Certainly, this is not true in all cases. What of a business that primarily employs part-time workers such as middle-class college students or high school students, for example, whom are likely to be covered under either their university or parent's health care plans? What of this possible scenario, one might ask, of a small business owner who is barely staying afloat in the economy? Having to provide healthcare benefits to all of the employees in question could bankrupt such a small, intimate or developing company, causing no benefit to either the employer or the (briefly) 'covered' employees. A place of work that employs freelance workers whom are paid 'by the piece,' whether this be a piece of writing for a newspaper or a work of graphic art, does not make the same commitment to that employee's potential future in the company as a company that does employ full-time workers. Thus, it would seem sensible to suggest that the ethics of a business always providing health benefits to its workers is not universally true. Although "American businesses remain committed to providing employer-sponsored health insurance, 92% say they are likely to increase the amount that their employees pay for health insurance premiums next year." (Smartpros editorial staff, 2003) "The national survey of 600 large and small businesses shows that companies of all sizes expect health insurance costs to jump an additional 18% over the next year.
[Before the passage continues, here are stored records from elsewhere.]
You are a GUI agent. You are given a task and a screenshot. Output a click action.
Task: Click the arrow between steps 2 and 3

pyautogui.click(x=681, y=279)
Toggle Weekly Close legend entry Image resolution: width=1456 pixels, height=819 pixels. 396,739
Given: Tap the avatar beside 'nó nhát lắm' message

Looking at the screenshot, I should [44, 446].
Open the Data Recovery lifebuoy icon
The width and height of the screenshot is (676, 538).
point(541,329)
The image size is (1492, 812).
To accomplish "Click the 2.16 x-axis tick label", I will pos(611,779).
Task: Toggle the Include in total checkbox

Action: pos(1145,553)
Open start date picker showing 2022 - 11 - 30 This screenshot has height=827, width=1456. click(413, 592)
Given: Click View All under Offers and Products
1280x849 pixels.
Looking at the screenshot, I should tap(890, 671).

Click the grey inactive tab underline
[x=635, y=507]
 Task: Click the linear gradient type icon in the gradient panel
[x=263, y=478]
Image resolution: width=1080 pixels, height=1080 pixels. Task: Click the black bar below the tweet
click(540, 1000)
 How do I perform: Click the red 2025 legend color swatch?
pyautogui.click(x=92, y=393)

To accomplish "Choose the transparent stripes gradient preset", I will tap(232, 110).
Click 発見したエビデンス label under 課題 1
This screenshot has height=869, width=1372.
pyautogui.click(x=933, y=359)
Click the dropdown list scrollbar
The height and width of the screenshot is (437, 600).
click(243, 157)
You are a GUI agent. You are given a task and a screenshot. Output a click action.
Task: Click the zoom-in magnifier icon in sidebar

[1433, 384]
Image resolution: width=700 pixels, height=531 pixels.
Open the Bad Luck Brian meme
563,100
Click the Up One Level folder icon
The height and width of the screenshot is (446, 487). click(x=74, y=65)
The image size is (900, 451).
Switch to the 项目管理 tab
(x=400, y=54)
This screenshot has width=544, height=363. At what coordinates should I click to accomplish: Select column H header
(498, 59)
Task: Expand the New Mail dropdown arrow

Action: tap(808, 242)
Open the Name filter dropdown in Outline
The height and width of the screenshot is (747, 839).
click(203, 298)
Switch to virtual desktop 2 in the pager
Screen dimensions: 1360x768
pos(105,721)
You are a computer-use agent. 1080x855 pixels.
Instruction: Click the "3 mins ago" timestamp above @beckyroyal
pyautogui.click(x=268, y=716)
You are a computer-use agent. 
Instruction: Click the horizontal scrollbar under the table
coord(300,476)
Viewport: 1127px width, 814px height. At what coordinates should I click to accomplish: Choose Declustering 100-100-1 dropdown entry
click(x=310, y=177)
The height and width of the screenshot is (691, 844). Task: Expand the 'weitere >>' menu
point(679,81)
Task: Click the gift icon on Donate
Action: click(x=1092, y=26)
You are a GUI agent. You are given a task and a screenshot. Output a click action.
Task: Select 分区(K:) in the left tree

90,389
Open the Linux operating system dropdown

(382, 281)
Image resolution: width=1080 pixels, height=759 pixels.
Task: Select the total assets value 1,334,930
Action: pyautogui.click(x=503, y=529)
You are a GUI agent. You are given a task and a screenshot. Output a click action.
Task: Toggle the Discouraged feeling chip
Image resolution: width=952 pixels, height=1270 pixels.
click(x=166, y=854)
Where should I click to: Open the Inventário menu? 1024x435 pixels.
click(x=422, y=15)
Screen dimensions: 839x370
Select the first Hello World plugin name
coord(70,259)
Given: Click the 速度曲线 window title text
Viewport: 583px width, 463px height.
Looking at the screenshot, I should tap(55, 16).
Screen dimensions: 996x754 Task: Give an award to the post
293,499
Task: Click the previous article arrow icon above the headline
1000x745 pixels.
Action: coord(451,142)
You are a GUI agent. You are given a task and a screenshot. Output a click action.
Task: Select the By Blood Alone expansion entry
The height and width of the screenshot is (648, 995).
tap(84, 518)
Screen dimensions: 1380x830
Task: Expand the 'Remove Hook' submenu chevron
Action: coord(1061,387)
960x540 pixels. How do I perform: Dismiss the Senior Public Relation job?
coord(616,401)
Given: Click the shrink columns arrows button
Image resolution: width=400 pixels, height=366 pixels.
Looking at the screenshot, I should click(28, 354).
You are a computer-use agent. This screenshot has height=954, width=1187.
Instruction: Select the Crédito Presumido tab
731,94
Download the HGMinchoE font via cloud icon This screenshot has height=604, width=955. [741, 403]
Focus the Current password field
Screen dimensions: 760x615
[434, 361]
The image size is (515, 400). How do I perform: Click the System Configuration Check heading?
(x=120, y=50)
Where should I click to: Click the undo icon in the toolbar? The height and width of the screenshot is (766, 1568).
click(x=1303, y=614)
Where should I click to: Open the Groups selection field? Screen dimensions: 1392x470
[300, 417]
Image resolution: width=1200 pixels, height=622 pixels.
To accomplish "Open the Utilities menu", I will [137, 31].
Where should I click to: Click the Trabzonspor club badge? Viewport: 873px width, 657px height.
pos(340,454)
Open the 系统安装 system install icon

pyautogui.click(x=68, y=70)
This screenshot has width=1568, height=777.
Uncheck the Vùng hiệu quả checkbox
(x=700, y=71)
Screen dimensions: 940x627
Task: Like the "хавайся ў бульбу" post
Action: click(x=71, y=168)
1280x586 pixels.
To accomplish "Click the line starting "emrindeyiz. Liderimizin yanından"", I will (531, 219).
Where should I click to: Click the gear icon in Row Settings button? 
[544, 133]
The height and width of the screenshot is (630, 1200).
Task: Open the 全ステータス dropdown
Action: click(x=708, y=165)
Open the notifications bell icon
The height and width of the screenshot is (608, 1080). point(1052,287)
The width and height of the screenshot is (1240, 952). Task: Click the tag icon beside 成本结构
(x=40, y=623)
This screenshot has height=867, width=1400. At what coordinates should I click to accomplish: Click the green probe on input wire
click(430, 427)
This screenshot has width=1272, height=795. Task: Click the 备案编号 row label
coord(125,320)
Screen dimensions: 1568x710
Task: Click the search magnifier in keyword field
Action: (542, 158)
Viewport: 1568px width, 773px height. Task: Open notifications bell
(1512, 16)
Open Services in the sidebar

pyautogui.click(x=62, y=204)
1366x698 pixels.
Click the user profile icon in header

This comes on the heels of an increase of approximately 14% in 2002." (Smartpros editorial staff, 2003) Faced with rising costs, predicted up to 18% by the Robert Woods Johnson foundation, over the course of the next five years, "businesses are increasingly likely to drop coverage, especially if it is a small business that has fewer than 50 employees." (Smartpros editorial staff, 2003)
However, what of a large corporation, for whom it is feasible to extend healthcare benefits to its employees? Fred Frost, president of the South Florida AFL-CIO. "Already, eight out of 10 uninsured people in the U.S. are in working families, but are either not offered health insurance through their employer or cannot afford it when it is offered." (Smartpros editorial staff, 2003) What also of a business where the individuals laboring for the business incurs a certain constant level of risk to their person? Of course, employees chose to take such a risk, in exchange for their employment. But employing workers in hazardous occupations, whom might take these occupations out of desperation, nor be fully aware of the substantial dangers to their person over the course of every workday, certainly seems unethical. Thus individuals in manual laboring occupations such as installing swimming pools or lawn care should, ethically speaking, receive some coverage if injured on the job or for long-term stress-related injuries related to the work that they perform. From an ethical if not a legal perspective, if they did not subject their bodies to these hazards, after all, the employer's business would nor could not exist.
The ethical implications of health care would seem to be applicable to other scenarios -- every situation must be analyzed within its own specific context and industry. One of the most vexing questions regarding healthcare, however, is the question if the employer is ethically responsible to continue to provide employees health benefits in situations such as during union contract negotiations. Does the employer have a right to change or remove the health benefits that the employees hired in on? It might seem obvious that the employer has the right to do so, from a business perspective. After all, these benefits might be the very issues being discussed on the negotiating table. The employees are no longer laboring for the company, and any injuries they incur over the course of the strike's picket lines will be due to their own interests, not their employer's.
But should an employee who is afflicted with cancer and a member of a union have to chose between having his chemotherapy treatment and taking part in a strike that he or she believes to be ethical?